» **Required work**
Pictures are to be left out, and only the lines from the one containing "This screenshot has height=687, width=807." through the last line of the data are to be returned exactly.

◆ ◆ ◆ ◆ ◆

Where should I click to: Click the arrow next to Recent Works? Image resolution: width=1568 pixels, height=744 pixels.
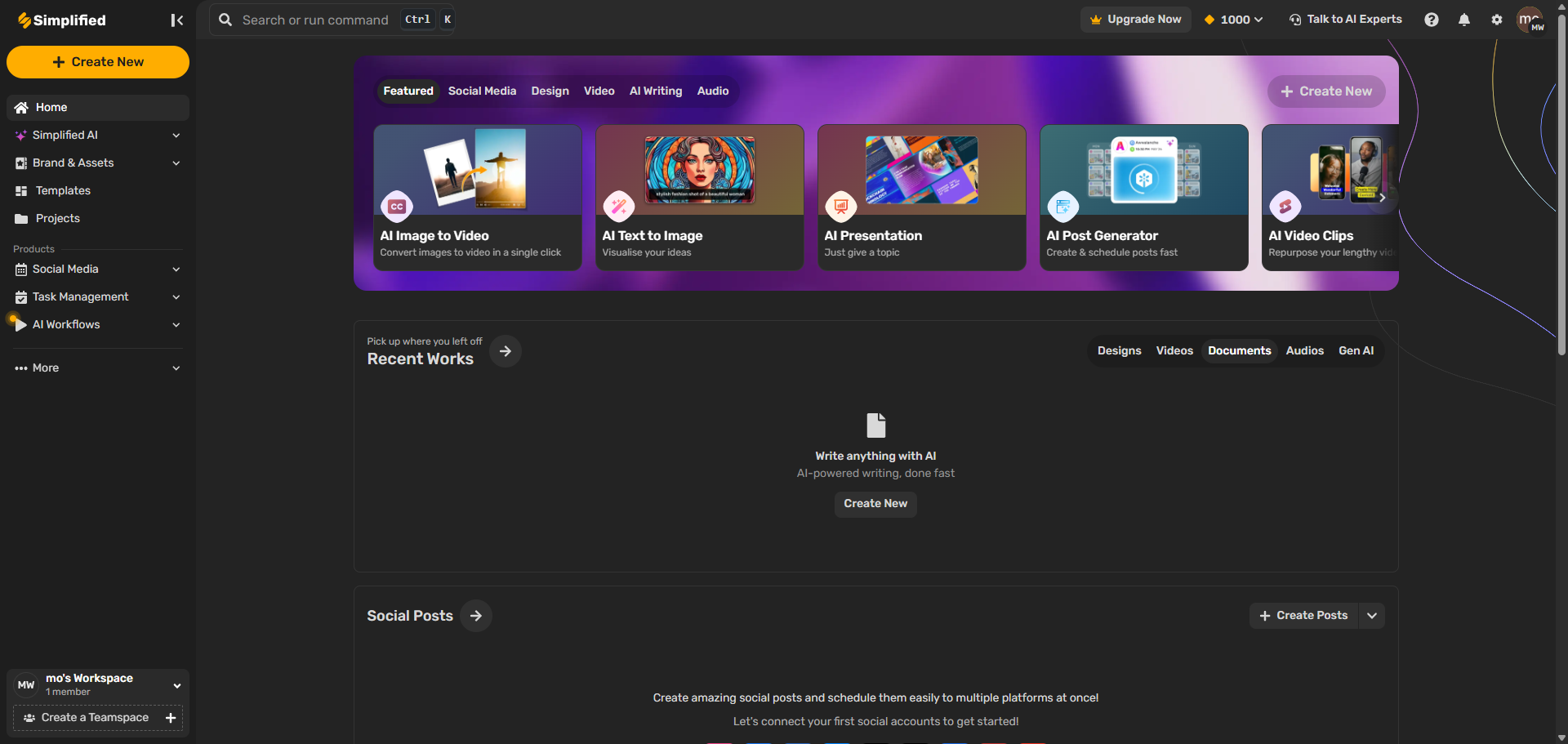click(x=506, y=351)
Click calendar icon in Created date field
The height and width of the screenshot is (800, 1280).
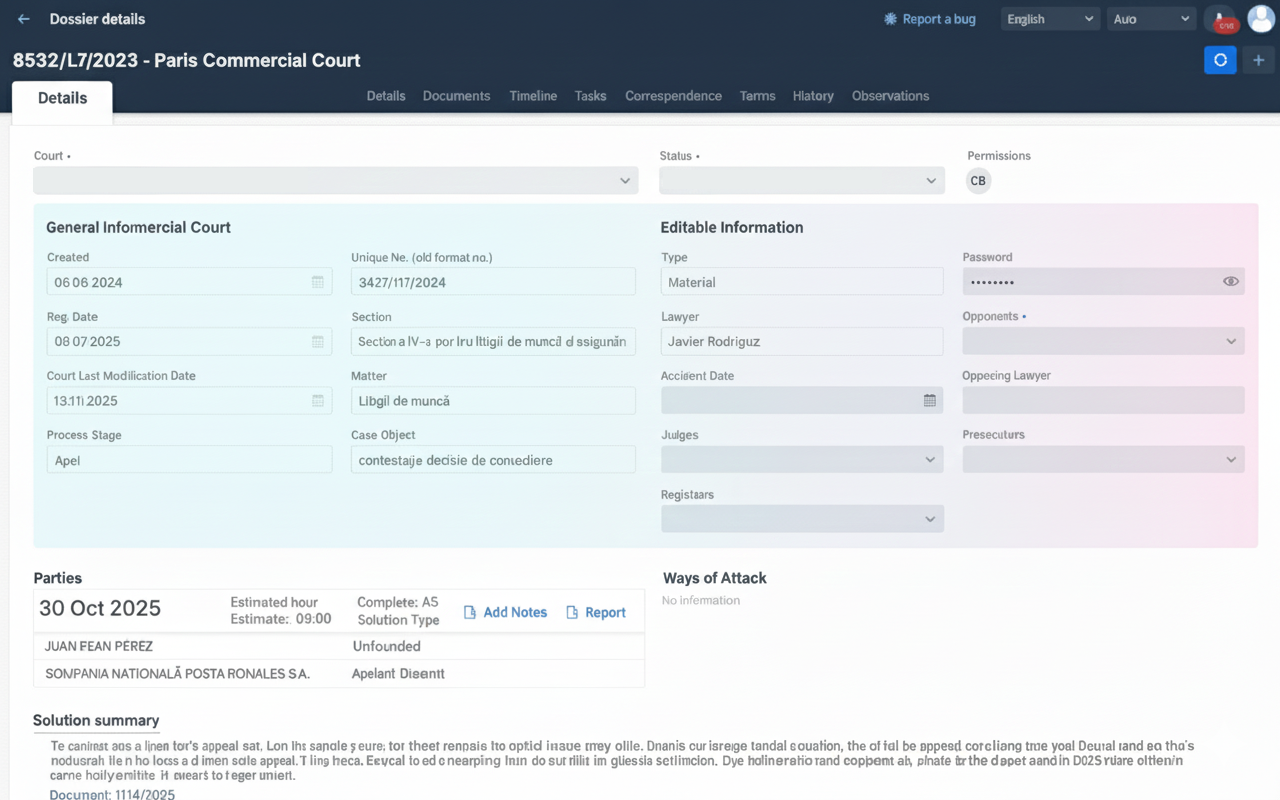[317, 282]
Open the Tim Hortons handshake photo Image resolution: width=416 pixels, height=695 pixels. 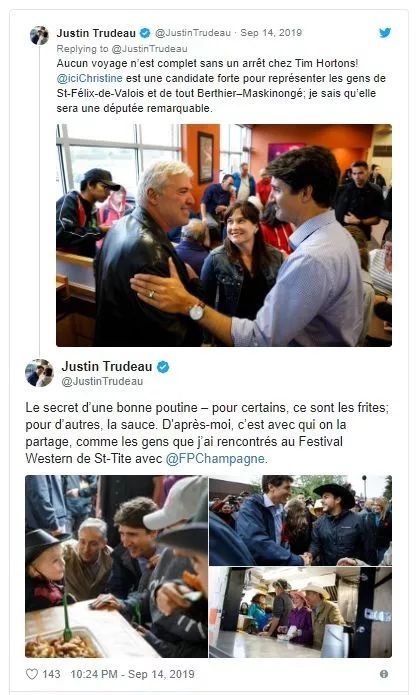pyautogui.click(x=224, y=235)
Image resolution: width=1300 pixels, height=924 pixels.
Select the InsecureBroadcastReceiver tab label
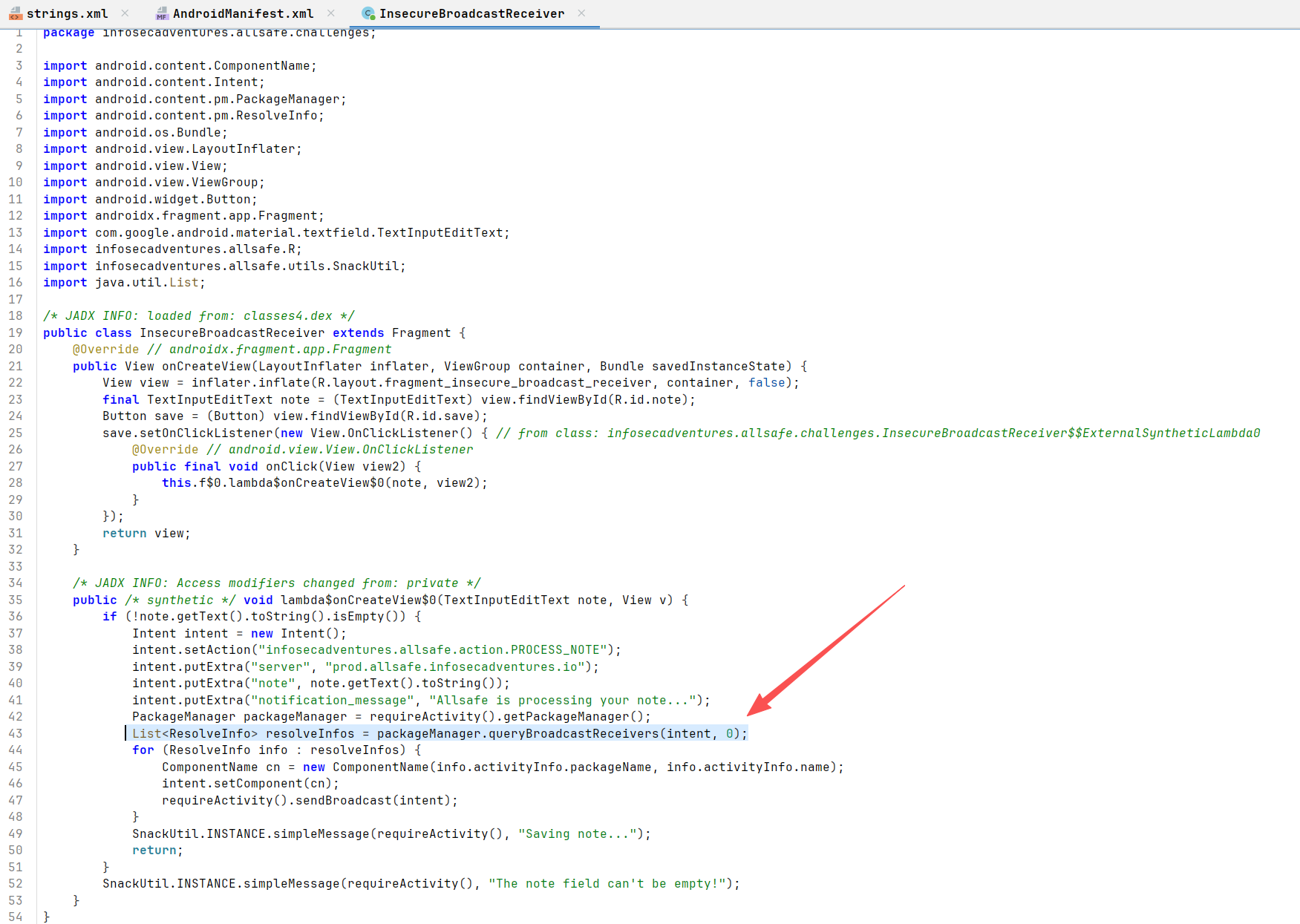click(x=471, y=13)
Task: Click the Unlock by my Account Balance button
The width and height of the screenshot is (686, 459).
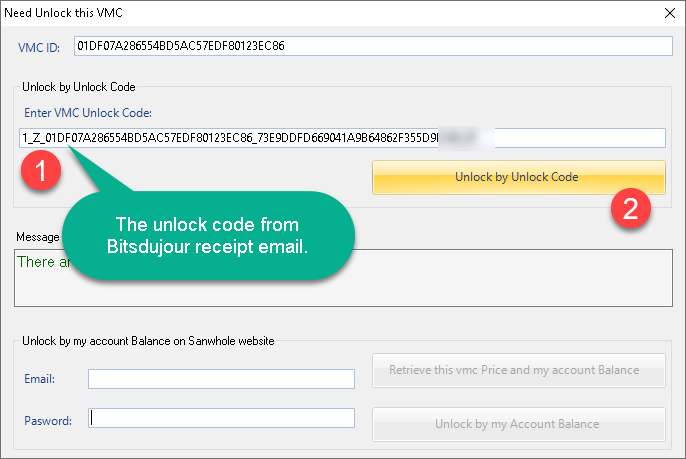Action: click(x=518, y=424)
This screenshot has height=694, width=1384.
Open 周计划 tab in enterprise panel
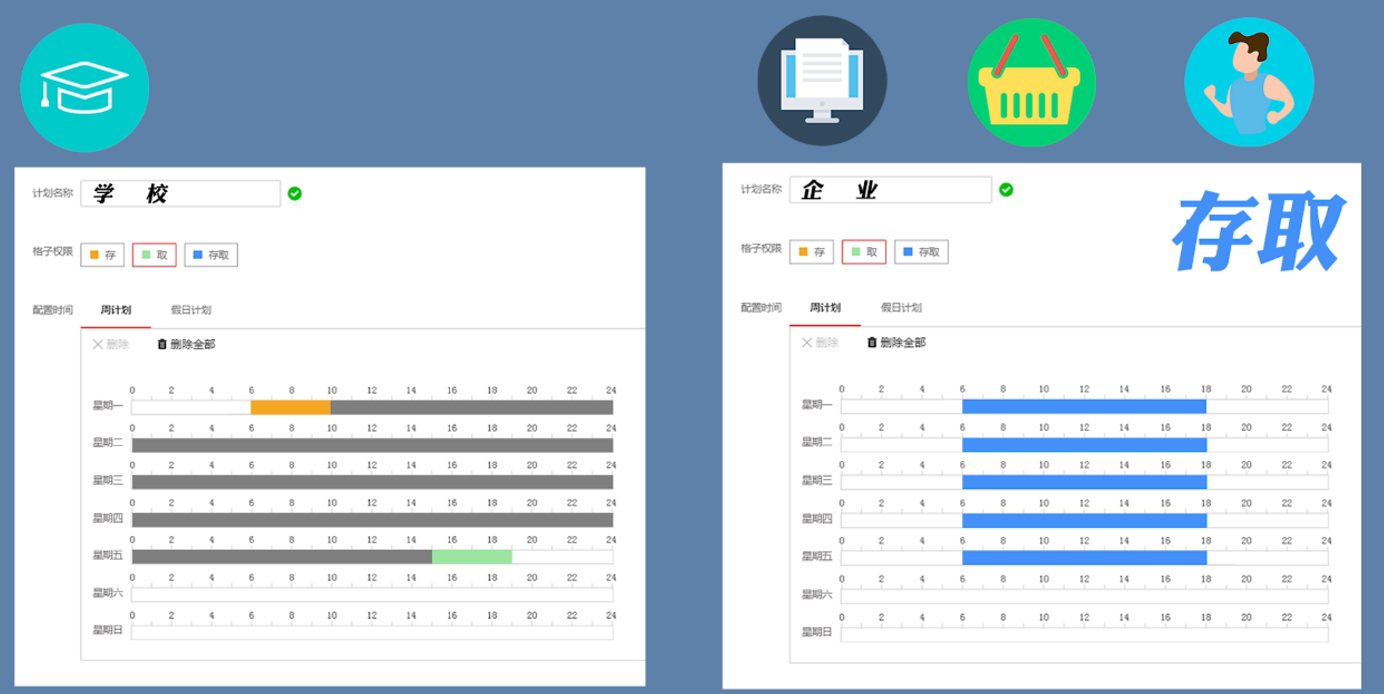825,308
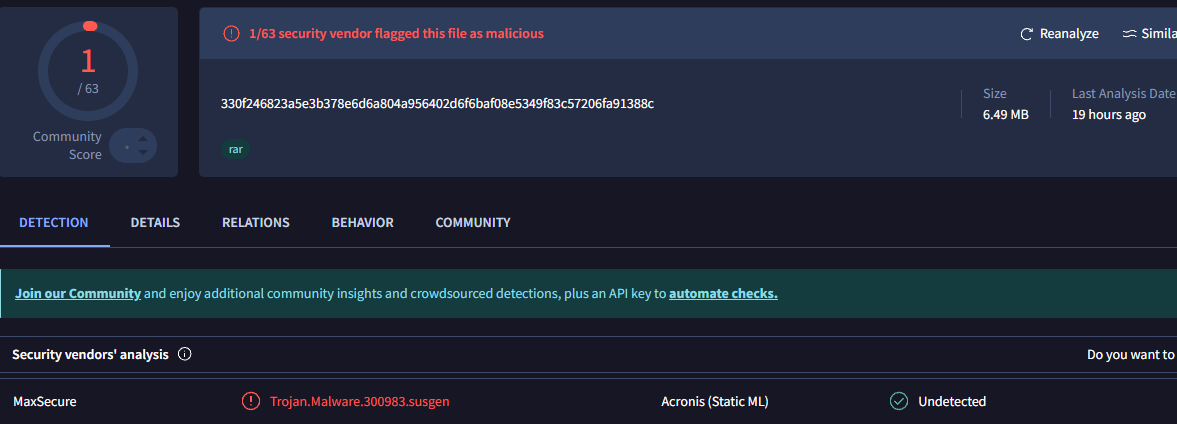Open the automate checks link
Viewport: 1177px width, 424px height.
pos(723,294)
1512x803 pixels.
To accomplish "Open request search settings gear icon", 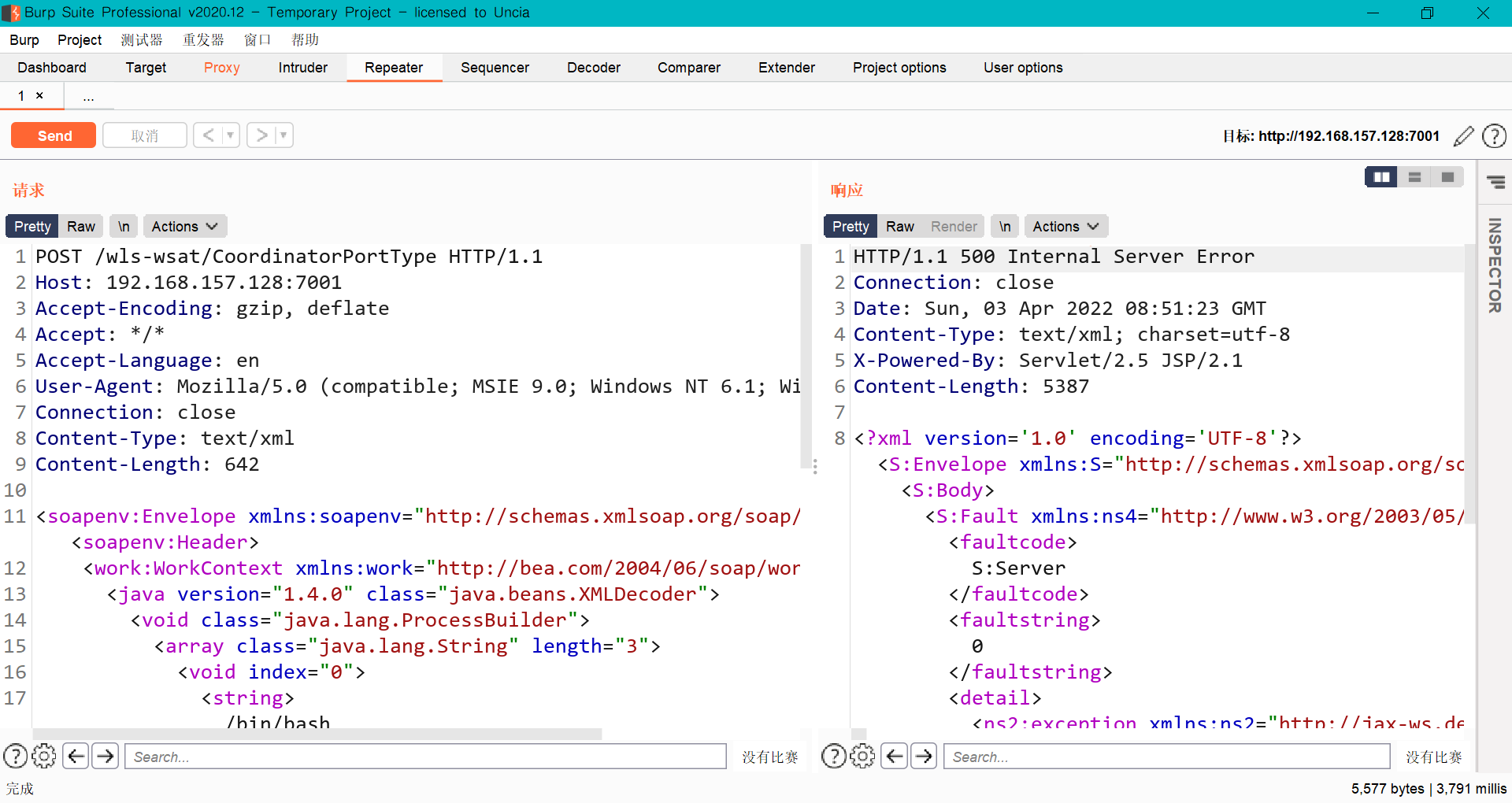I will [44, 757].
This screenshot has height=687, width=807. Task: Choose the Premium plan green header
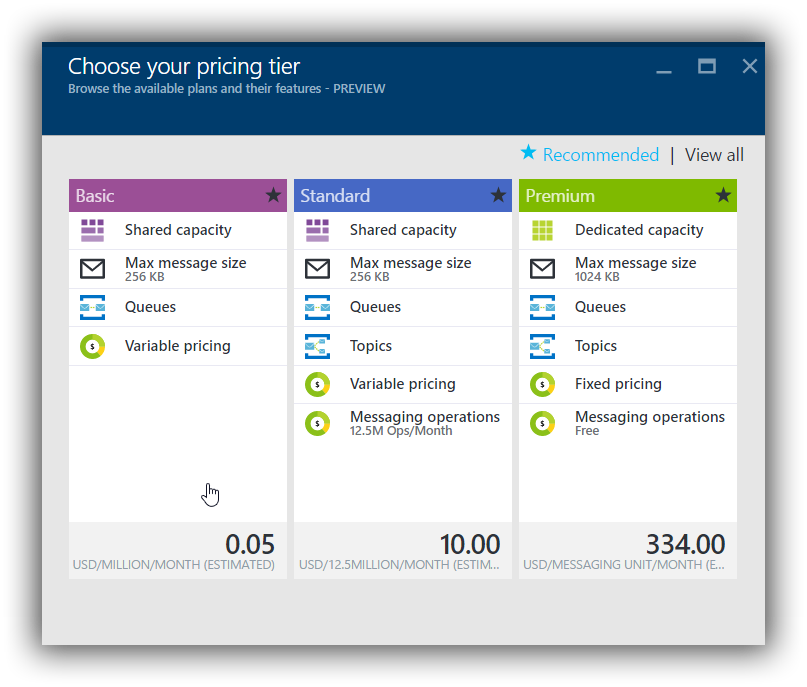(628, 196)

◆ ◆ ◆ ◆ ◆

» **Answer to the problem**
This screenshot has height=687, width=807. Task: Choose the Premium plan green header
(628, 196)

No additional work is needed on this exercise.